Data supplied Start Marker

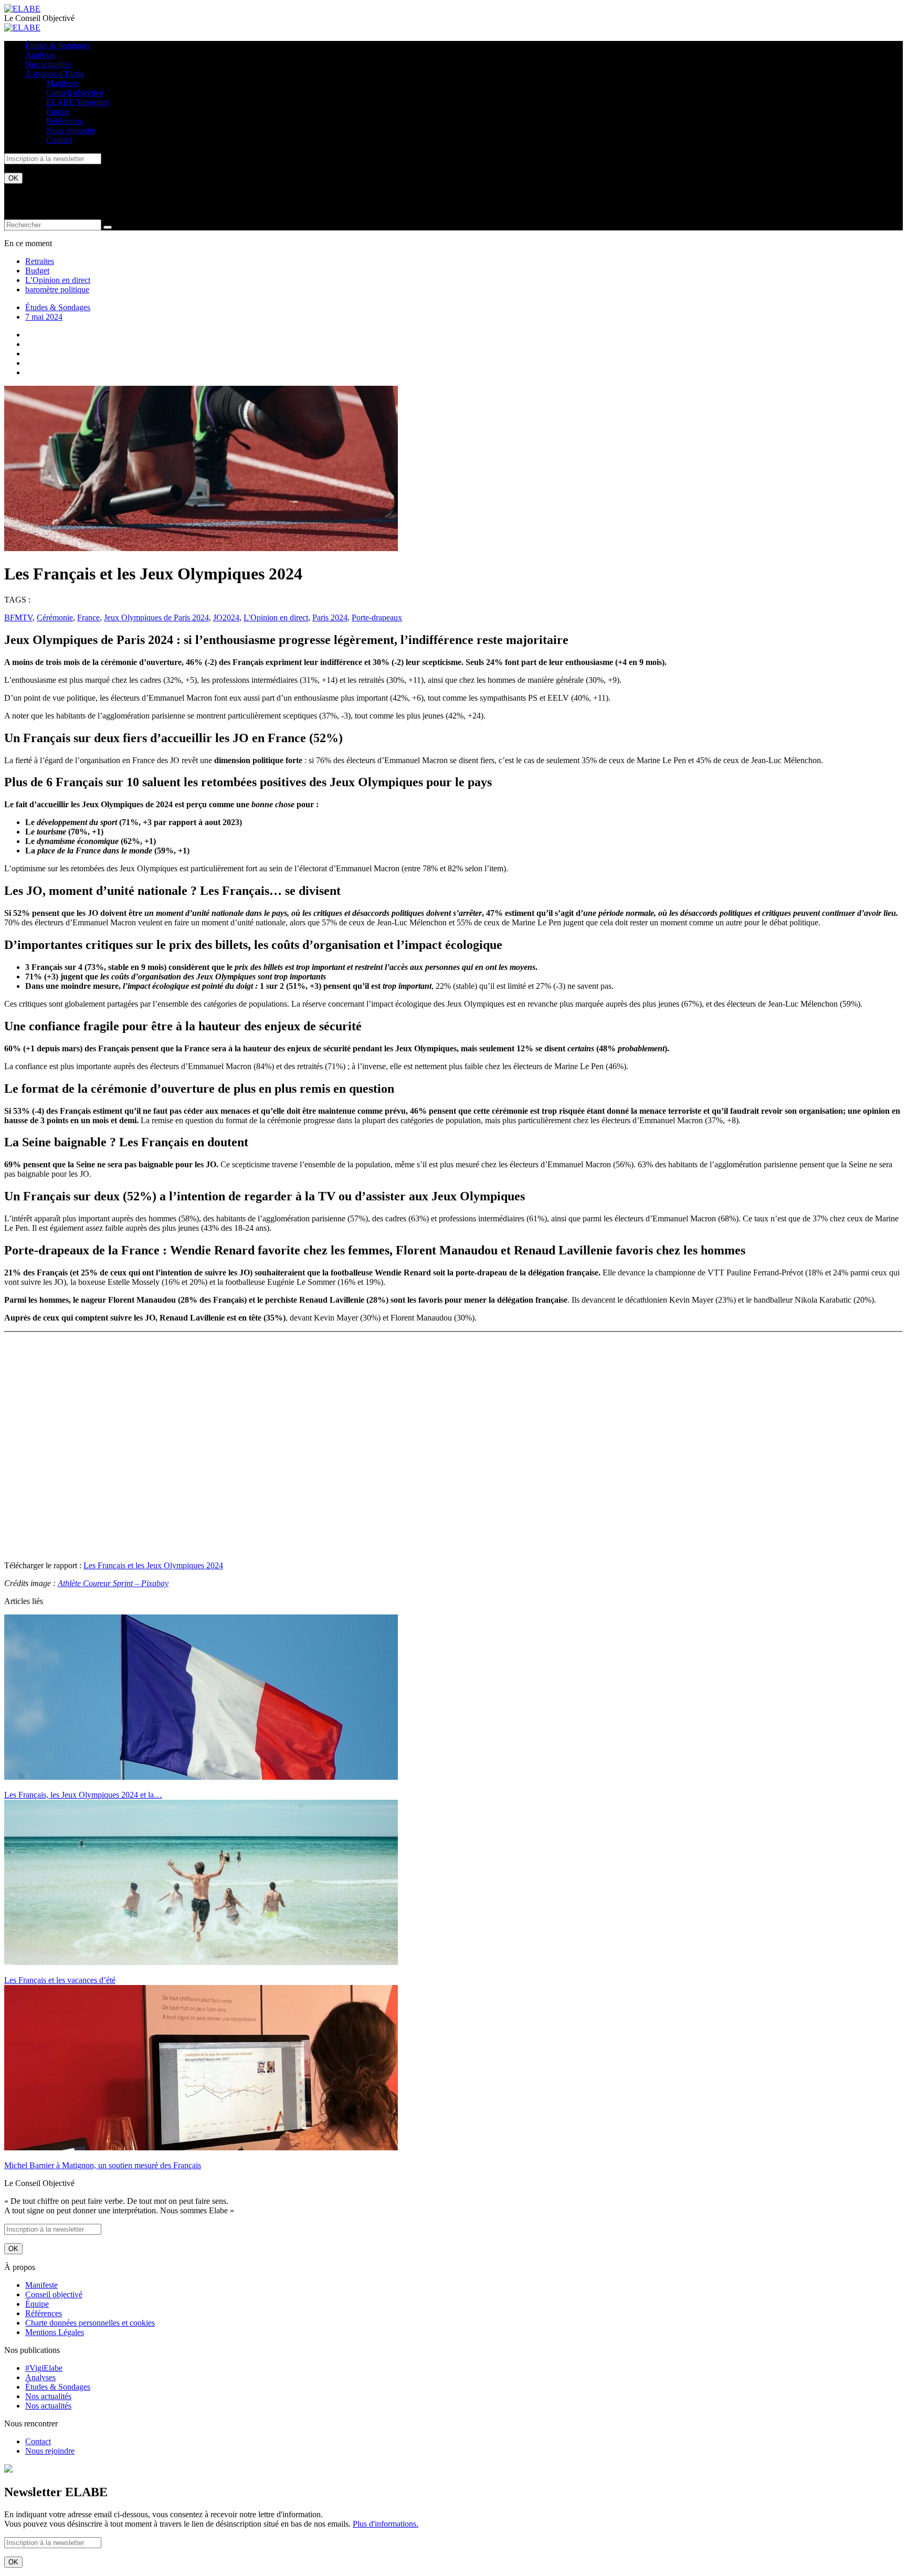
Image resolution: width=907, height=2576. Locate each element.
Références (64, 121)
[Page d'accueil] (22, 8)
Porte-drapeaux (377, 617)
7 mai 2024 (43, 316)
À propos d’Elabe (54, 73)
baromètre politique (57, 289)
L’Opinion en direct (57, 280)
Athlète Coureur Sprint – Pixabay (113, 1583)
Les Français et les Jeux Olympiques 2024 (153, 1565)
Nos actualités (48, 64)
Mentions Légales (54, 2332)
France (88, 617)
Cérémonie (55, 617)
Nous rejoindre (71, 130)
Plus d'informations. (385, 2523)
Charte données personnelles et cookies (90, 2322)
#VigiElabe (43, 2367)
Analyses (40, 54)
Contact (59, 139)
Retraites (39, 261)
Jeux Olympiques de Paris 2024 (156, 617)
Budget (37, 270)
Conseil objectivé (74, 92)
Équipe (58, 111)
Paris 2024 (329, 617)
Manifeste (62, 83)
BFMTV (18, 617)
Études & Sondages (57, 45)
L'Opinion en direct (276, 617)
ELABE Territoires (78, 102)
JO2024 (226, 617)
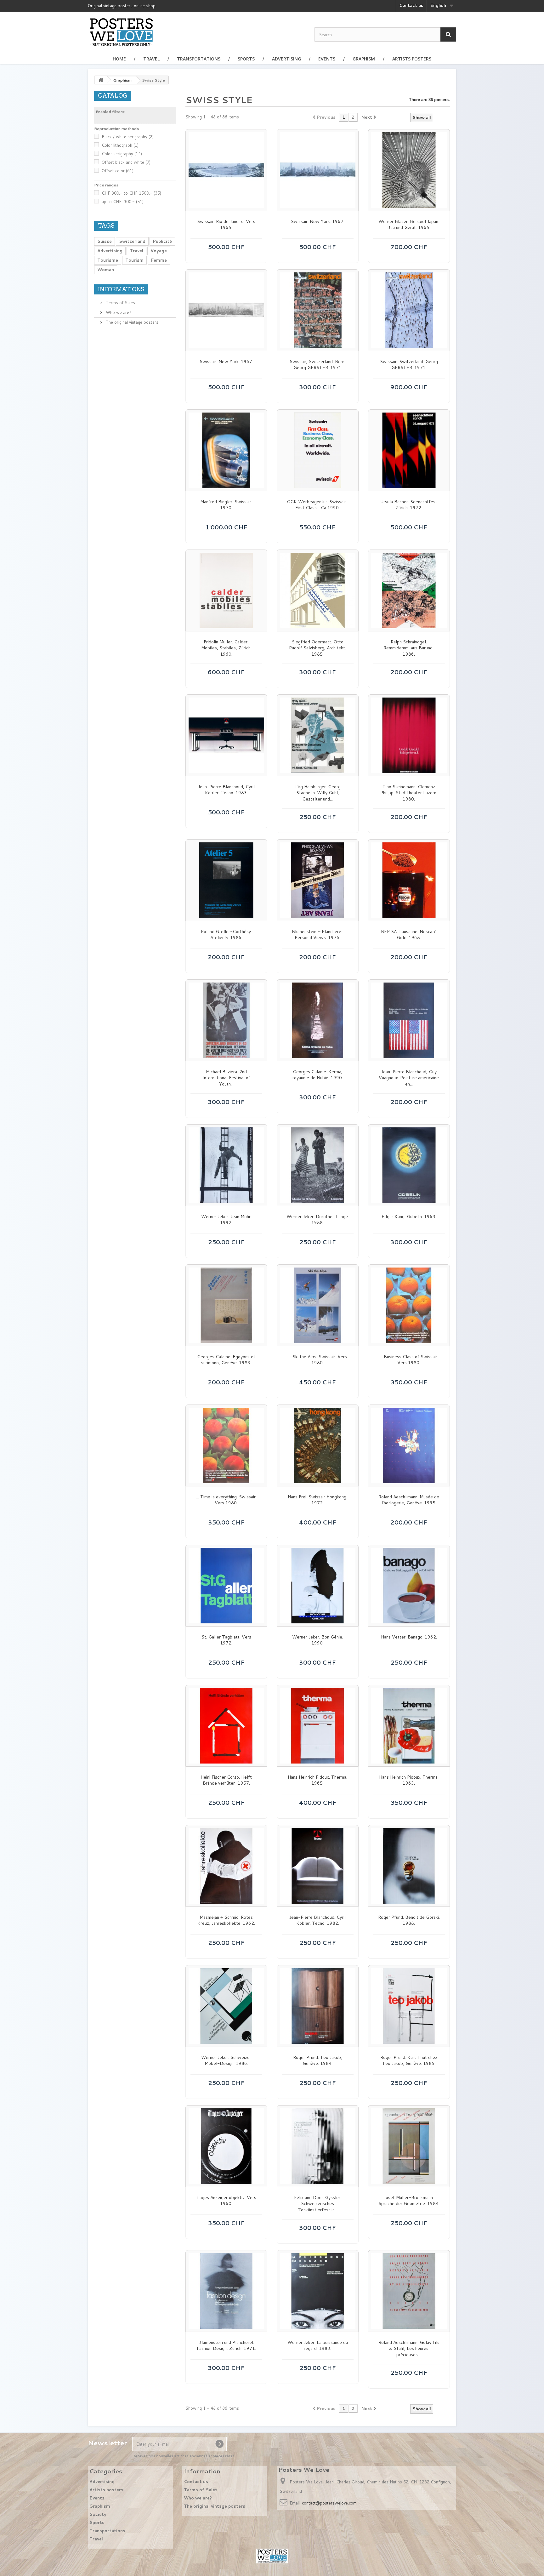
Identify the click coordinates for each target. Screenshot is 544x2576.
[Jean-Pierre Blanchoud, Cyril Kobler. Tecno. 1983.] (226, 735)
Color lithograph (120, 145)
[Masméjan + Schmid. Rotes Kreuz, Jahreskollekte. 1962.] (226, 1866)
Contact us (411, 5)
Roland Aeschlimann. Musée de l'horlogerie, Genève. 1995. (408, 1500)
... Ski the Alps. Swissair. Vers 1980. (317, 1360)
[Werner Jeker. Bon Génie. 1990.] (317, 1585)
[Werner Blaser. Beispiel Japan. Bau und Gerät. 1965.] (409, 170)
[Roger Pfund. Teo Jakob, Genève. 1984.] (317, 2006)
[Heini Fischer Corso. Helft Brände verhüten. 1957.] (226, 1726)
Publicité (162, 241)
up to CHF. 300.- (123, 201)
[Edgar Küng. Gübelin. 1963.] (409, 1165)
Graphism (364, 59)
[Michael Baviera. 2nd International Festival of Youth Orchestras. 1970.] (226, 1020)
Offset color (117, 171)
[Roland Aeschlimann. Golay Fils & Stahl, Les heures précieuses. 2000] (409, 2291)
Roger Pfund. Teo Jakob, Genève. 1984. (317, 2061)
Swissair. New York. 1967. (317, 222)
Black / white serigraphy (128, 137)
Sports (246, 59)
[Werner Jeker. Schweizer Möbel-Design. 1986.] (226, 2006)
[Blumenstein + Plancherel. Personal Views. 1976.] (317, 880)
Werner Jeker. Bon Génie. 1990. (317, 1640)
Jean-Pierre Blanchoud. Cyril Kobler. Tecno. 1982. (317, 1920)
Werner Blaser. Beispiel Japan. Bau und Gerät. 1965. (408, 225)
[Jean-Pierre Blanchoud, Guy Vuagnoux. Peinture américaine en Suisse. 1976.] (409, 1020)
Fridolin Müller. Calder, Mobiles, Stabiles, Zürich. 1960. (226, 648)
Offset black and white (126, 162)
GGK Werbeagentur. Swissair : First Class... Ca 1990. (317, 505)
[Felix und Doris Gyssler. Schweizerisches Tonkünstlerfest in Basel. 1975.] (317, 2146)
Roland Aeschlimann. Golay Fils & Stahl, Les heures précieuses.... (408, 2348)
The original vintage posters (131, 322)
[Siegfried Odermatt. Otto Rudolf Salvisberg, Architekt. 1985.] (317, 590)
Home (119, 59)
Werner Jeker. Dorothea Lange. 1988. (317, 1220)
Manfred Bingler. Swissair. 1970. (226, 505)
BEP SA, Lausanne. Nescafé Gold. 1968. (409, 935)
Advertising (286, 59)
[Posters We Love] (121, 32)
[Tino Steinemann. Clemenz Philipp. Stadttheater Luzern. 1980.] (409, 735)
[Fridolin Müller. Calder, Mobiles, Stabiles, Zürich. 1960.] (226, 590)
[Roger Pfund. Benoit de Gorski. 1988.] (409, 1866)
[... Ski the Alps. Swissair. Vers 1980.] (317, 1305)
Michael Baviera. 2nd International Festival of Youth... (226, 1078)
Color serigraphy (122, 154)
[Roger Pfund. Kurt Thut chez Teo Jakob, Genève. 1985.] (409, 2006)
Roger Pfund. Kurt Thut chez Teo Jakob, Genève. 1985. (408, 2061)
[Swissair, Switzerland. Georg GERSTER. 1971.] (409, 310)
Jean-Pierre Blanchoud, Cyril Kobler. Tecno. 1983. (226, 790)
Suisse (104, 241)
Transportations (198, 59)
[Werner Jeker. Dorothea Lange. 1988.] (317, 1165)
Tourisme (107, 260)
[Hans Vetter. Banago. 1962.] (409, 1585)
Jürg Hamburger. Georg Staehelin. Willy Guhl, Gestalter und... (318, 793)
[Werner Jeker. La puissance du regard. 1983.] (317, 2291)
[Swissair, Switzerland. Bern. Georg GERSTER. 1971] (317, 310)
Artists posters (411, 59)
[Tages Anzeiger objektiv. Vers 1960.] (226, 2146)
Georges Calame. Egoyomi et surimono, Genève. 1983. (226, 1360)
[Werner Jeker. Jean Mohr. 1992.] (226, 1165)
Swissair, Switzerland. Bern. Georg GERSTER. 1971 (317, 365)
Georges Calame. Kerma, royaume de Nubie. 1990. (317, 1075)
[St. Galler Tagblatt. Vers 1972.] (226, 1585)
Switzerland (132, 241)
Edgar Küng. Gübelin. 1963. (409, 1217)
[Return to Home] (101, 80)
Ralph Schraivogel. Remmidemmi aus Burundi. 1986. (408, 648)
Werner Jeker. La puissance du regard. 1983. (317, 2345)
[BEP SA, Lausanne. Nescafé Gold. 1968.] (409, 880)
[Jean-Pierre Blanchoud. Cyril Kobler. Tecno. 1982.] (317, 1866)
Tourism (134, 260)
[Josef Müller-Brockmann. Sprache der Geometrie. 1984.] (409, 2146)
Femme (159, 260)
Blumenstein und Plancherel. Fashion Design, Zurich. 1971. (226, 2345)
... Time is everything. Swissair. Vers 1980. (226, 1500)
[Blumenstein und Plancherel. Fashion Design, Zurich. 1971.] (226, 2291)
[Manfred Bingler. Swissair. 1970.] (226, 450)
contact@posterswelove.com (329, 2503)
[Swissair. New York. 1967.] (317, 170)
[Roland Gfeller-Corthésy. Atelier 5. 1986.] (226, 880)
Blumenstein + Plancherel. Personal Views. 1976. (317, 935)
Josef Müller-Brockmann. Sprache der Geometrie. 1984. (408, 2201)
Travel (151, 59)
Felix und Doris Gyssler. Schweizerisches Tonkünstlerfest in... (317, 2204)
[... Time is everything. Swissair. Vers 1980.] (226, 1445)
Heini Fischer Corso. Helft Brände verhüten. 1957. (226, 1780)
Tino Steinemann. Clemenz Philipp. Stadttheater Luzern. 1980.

Data supplied End Marker

What is needed is an exact copy of all the entries above, minus the pictures.

* _Response for this exercise_
Image resolution: width=907, height=2576. Locate each element.
Références (64, 121)
[Page d'accueil] (22, 8)
Porte-drapeaux (377, 617)
7 mai 2024 (43, 316)
À propos d’Elabe (54, 73)
baromètre politique (57, 289)
L’Opinion en direct (57, 280)
Athlète Coureur Sprint – Pixabay (113, 1583)
Les Français et les Jeux Olympiques 2024 (153, 1565)
Nos actualités (48, 64)
Mentions Légales (54, 2332)
France (88, 617)
Cérémonie (55, 617)
Nous rejoindre (71, 130)
Plus d'informations. (385, 2523)
Charte données personnelles et cookies (90, 2322)
#VigiElabe (43, 2367)
Analyses (40, 54)
Contact (59, 139)
Retraites (39, 261)
Jeux Olympiques de Paris 2024 (156, 617)
Budget (37, 270)
Conseil objectivé (74, 92)
Équipe (58, 111)
Paris 2024 (329, 617)
Manifeste (62, 83)
BFMTV (18, 617)
Études & Sondages (57, 45)
L'Opinion en direct (276, 617)
ELABE Territoires (78, 102)
JO2024 (226, 617)
Identify the click coordinates for each target. Screenshot is 544x2576.
[Jean-Pierre Blanchoud, Cyril Kobler. Tecno. 1983.] (226, 735)
Color lithograph (120, 145)
[Masméjan + Schmid. Rotes Kreuz, Jahreskollekte. 1962.] (226, 1866)
Contact us (411, 5)
Roland Aeschlimann. Musée de l'horlogerie, Genève. 1995. (408, 1500)
... Ski the Alps. Swissair. Vers 1980. (317, 1360)
[Werner Jeker. Bon Génie. 1990.] (317, 1585)
[Werner Blaser. Beispiel Japan. Bau und Gerät. 1965.] (409, 170)
[Roger Pfund. Teo Jakob, Genève. 1984.] (317, 2006)
[Heini Fischer Corso. Helft Brände verhüten. 1957.] (226, 1726)
Publicité (162, 241)
up to CHF. 300.- (123, 201)
[Edgar Küng. Gübelin. 1963.] (409, 1165)
Graphism (364, 59)
[Michael Baviera. 2nd International Festival of Youth Orchestras. 1970.] (226, 1020)
Offset color (117, 171)
[Roland Aeschlimann. Golay Fils & Stahl, Les heures précieuses. 2000] (409, 2291)
Roger Pfund. Teo Jakob, Genève. 1984. (317, 2061)
Swissair. New York. 1967. (317, 222)
Black / white serigraphy (128, 137)
Sports (246, 59)
[Werner Jeker. Schweizer Möbel-Design. 1986.] (226, 2006)
[Blumenstein + Plancherel. Personal Views. 1976.] (317, 880)
Werner Jeker. Bon Génie. 1990. (317, 1640)
Jean-Pierre Blanchoud. Cyril Kobler. Tecno. 1982. (317, 1920)
Werner Blaser. Beispiel Japan. Bau und Gerät. 1965. (408, 225)
[Jean-Pierre Blanchoud, Guy Vuagnoux. Peinture américaine en Suisse. 1976.] (409, 1020)
Fridolin Müller. Calder, Mobiles, Stabiles, Zürich. 1960. (226, 648)
Offset black and white (126, 162)
GGK Werbeagentur. Swissair : First Class... Ca 1990. (317, 505)
[Felix und Doris Gyssler. Schweizerisches Tonkünstlerfest in Basel. 1975.] (317, 2146)
Roland Aeschlimann. Golay Fils & Stahl, Les heures précieuses.... (408, 2348)
The original vintage posters (131, 322)
[Siegfried Odermatt. Otto Rudolf Salvisberg, Architekt. 1985.] (317, 590)
Home (119, 59)
Werner Jeker. Dorothea Lange. 1988. (317, 1220)
Manfred Bingler. Swissair. 1970. (226, 505)
BEP SA, Lausanne. Nescafé Gold. 1968. (409, 935)
Advertising (286, 59)
[Posters We Love] (121, 32)
[Tino Steinemann. Clemenz Philipp. Stadttheater Luzern. 1980.] (409, 735)
[Fridolin Müller. Calder, Mobiles, Stabiles, Zürich. 1960.] (226, 590)
[Roger Pfund. Benoit de Gorski. 1988.] (409, 1866)
[... Ski the Alps. Swissair. Vers 1980.] (317, 1305)
Michael Baviera. 2nd International Festival of Youth... (226, 1078)
Color serigraphy (122, 154)
[Roger Pfund. Kurt Thut chez Teo Jakob, Genève. 1985.] (409, 2006)
Roger Pfund. Kurt Thut chez Teo Jakob, Genève. 1985. (408, 2061)
[Swissair, Switzerland. Georg GERSTER. 1971.] (409, 310)
Jean-Pierre Blanchoud, Cyril Kobler. Tecno. 1983. (226, 790)
Suisse (104, 241)
Transportations (198, 59)
[Werner Jeker. Dorothea Lange. 1988.] (317, 1165)
Tourisme (107, 260)
[Hans Vetter. Banago. 1962.] (409, 1585)
Jürg Hamburger. Georg Staehelin. Willy Guhl, Gestalter und... (318, 793)
[Werner Jeker. La puissance du regard. 1983.] (317, 2291)
[Swissair, Switzerland. Bern. Georg GERSTER. 1971] (317, 310)
Artists posters (411, 59)
[Tages Anzeiger objektiv. Vers 1960.] (226, 2146)
Georges Calame. Egoyomi et surimono, Genève. 1983. (226, 1360)
[Werner Jeker. Jean Mohr. 1992.] (226, 1165)
Swissair, Switzerland. Bern. Georg GERSTER. 1971 (317, 365)
Georges Calame. Kerma, royaume de Nubie. 1990. (317, 1075)
[St. Galler Tagblatt. Vers 1972.] (226, 1585)
Switzerland (132, 241)
Edgar Küng. Gübelin. 1963. (409, 1217)
[Return to Home] (101, 80)
Ralph Schraivogel. Remmidemmi aus Burundi. 1986. (408, 648)
Werner Jeker. La puissance du regard. 1983. (317, 2345)
[BEP SA, Lausanne. Nescafé Gold. 1968.] (409, 880)
[Jean-Pierre Blanchoud. Cyril Kobler. Tecno. 1982.] (317, 1866)
Tourism (134, 260)
[Josef Müller-Brockmann. Sprache der Geometrie. 1984.] (409, 2146)
Femme (159, 260)
Blumenstein und Plancherel. Fashion Design, Zurich. 1971. (226, 2345)
... Time is everything. Swissair. Vers 1980. (226, 1500)
[Blumenstein und Plancherel. Fashion Design, Zurich. 1971.] (226, 2291)
[Manfred Bingler. Swissair. 1970.] (226, 450)
contact@posterswelove.com (329, 2503)
[Swissair. New York. 1967.] (317, 170)
[Roland Gfeller-Corthésy. Atelier 5. 1986.] (226, 880)
Blumenstein + Plancherel. Personal Views. 1976. (317, 935)
Josef Müller-Brockmann. Sprache der Geometrie. 1984. (408, 2201)
Travel (151, 59)
Felix und Doris Gyssler. Schweizerisches Tonkünstlerfest in... (317, 2204)
[... Time is everything. Swissair. Vers 1980.] (226, 1445)
Heini Fischer Corso. Helft Brände verhüten. 1957. (226, 1780)
Tino Steinemann. Clemenz Philipp. Stadttheater Luzern. 1980.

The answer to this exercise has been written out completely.